* **Work instruction 1**
List every television series that the passage below on dialogue in spec scripts names as known for strong visuals as well as dialogue.
* **Work instruction 2**
Answer these questions using the passage below on dialogue in spec scripts. Put each answer on its own line with the matching letter.
(a) According to the opening sentence, what is there always too much of in spec scripts?
(b) At most, how many spec soaps does the writer receive in a year?
(c) In the sitcoms the writer reads most often, what part is forgotten?

* **Reading passage**
---*---

There’s always too much dialogue in spec scripts. If characters are not what they say, but what they do – then guess what, the average character in the average spec simply isn’t doing enough.

Of course, many writers attempt to give themselves “get out of jail free” cards when it comes to dialogue. The classics I hear most often are:

1) “This script is for television.”

2) “Sitcoms are dialogue-led.”

3) “This script is for children.”

4) “This script needs a lot of exposition because it’s a police procedural/medical series.”

5) “This feature is a drama.”

So let’s take a look at each of them.

1) Television has more dialogue than film, sure. But there aren’t many of you out there writing spec soaps — I get roughly 2 or 3 of those a year at most. Most writers wanting to write for television have spec returning drama series as a sample instead and have exchange after exchange of dialogue, paying TOO MUCH off within it, as if this is the *norm*. It’s not. Check out the likes of Spooks, Torchwood, Dr Who, Hustle — all are known for strong visuals AS WELL AS dialogue. Oh, and enigmatic frontmen who “do” plenty – more than they “say”, I would argue.

2) Sitcoms are very much about dialogue, but they’re not just about *funny lines*. The sitcoms I read most often could be just gag after gag, concentrating so much on the comedy aspect, the actual situation part is forgotten. What’s more, if you watch any of the *great* sitcoms you’ll see it’s not just about spoken jokes either, but other devices such as reported character, visual gags, farce, structural set ups and pay offs and even a dose of pathos in some of them. So yet again, whilst sitcom MIGHT be “dialogue-led”, it’s not quite as dialogue-led as you might think… Which is why it’s so hard to write.

---*---

* **Data excerpts**
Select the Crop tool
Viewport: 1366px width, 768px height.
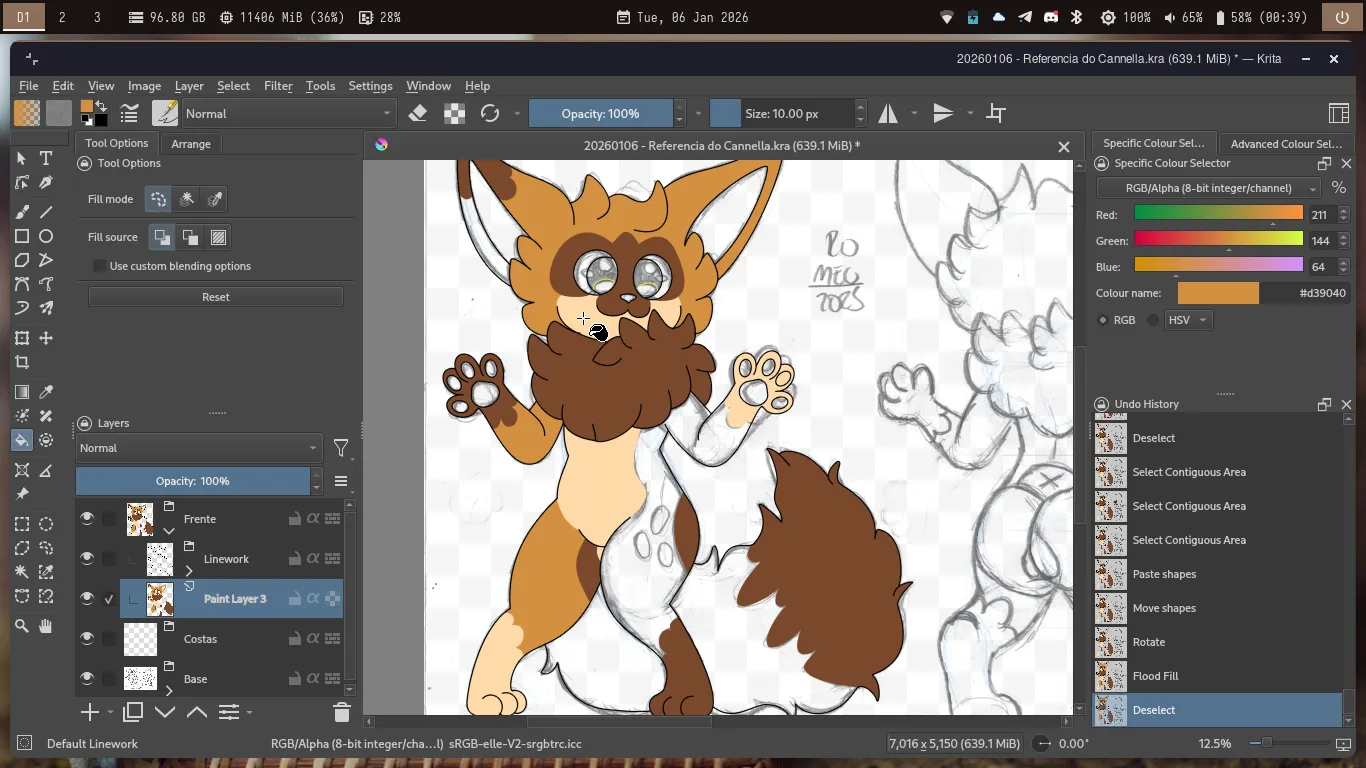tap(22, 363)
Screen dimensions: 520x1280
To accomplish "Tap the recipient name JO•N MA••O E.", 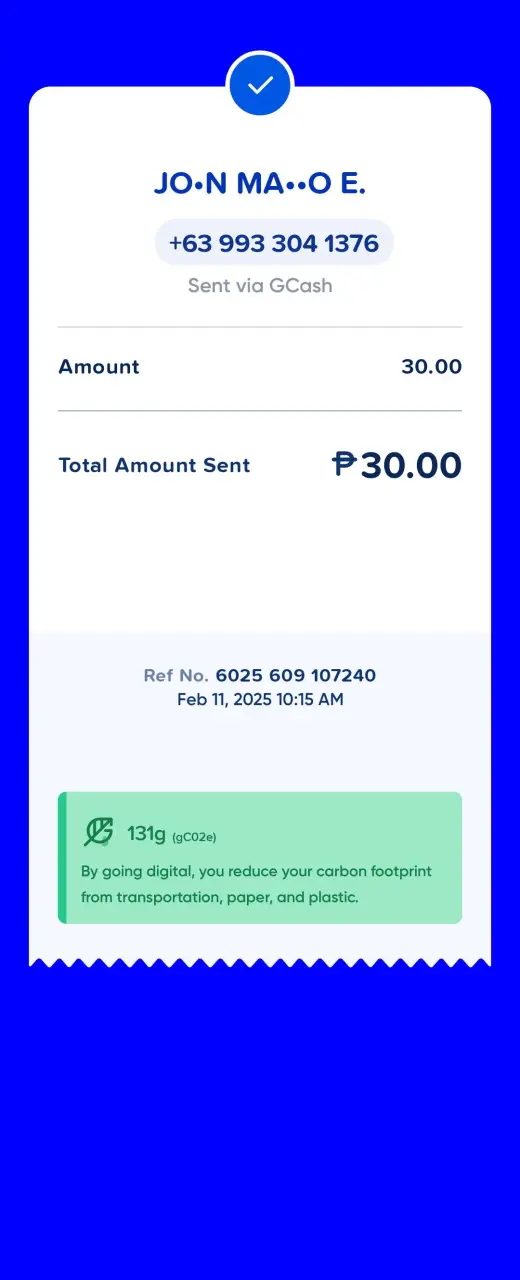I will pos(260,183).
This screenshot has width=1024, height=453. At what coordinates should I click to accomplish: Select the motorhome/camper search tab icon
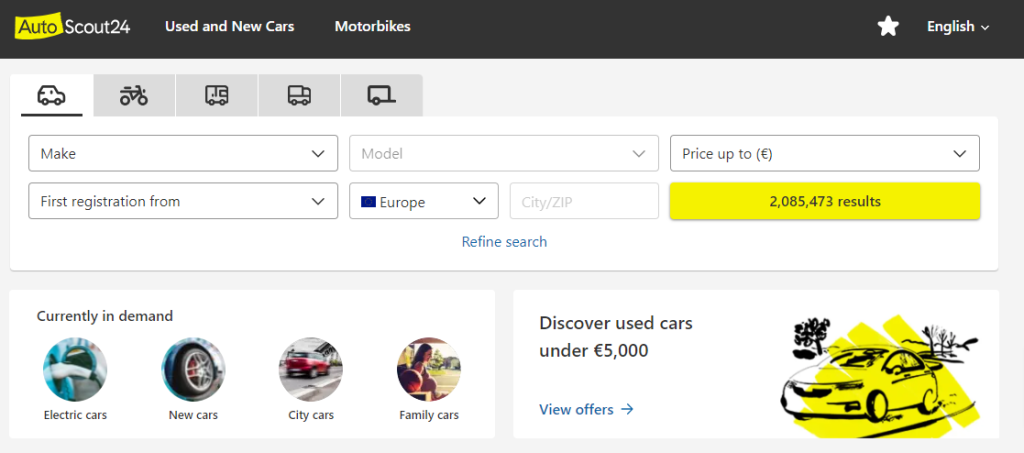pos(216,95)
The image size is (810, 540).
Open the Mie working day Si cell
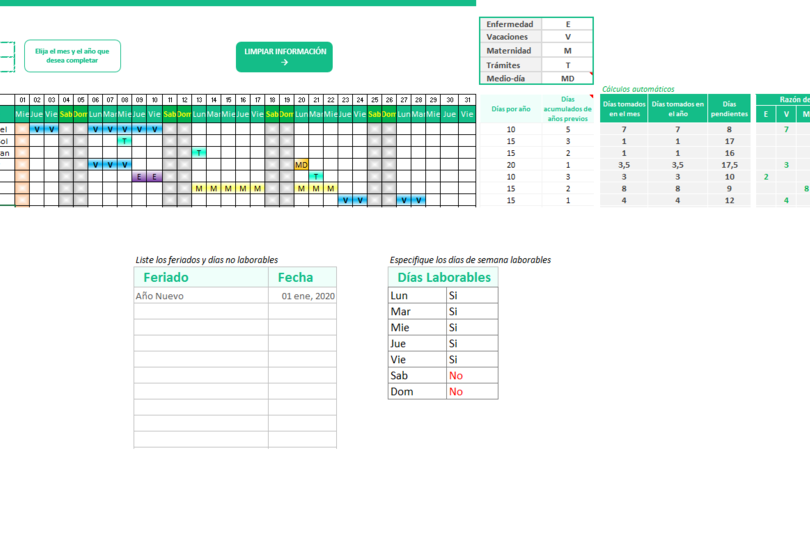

---*---

* **Response area 1**
Spooks
Torchwood
Dr Who
Hustle

* **Response area 2**
(a) Dialogue.
(b) Roughly 2 or 3.
(c) The actual situation part.